BEGIN
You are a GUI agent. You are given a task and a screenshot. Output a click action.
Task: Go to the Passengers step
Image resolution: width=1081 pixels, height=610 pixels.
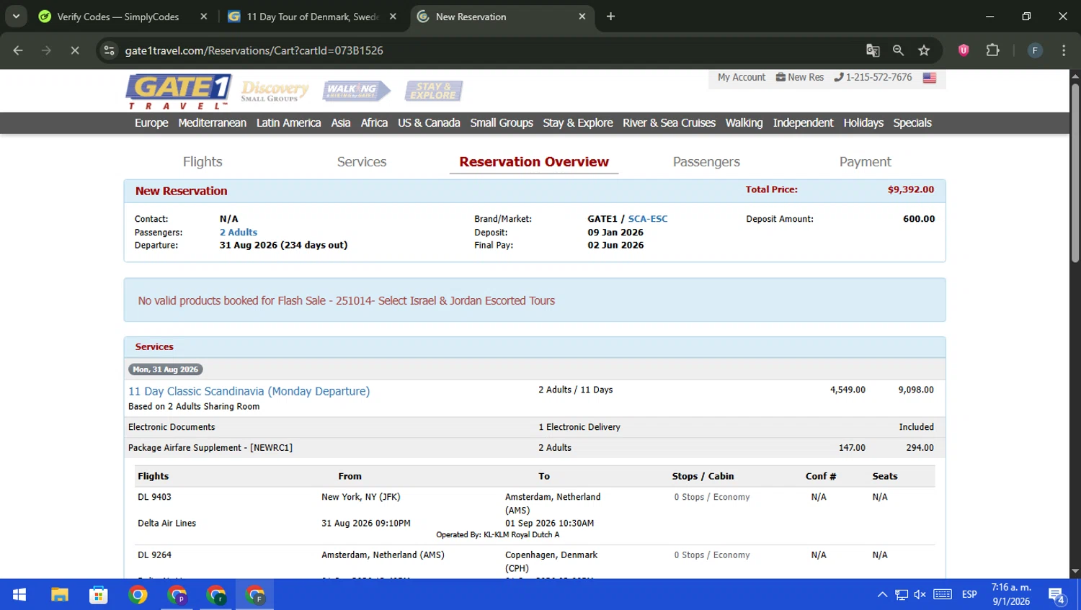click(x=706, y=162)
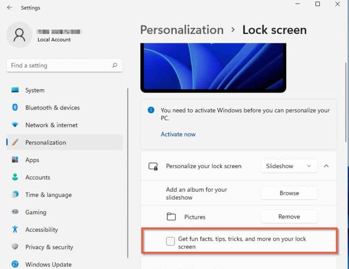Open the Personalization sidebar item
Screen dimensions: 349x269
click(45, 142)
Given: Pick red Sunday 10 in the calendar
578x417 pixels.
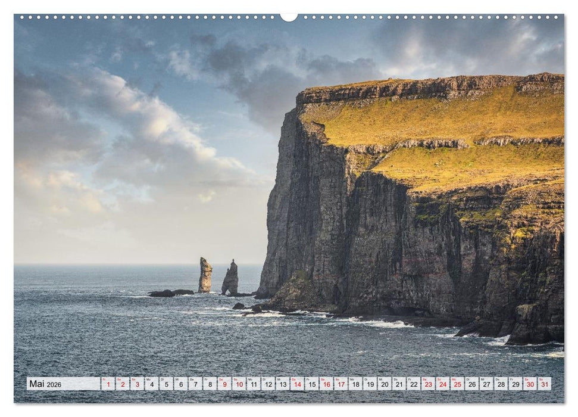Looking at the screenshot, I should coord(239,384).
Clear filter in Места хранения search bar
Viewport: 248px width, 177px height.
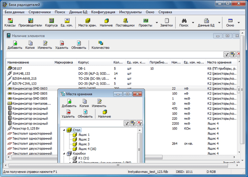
END
#### [YOUR TASK]
Your reply must reproduce all of the entries exactly and contain no pictures.

#### [TASK OUTPUT]
You are a GUI agent. You are given a task and a screenshot. Output a click action.
Task: Go to the Passengers step
Image resolution: width=1081 pixels, height=610 pixels.
click(x=706, y=162)
Open the Personalization sidebar item
Screen dimensions: 349x269
click(45, 142)
Given: Pick red Sunday 10 in the calendar
578x417 pixels.
Looking at the screenshot, I should coord(239,384).
Clear filter in Места хранения search bar
Viewport: 248px width, 177px height.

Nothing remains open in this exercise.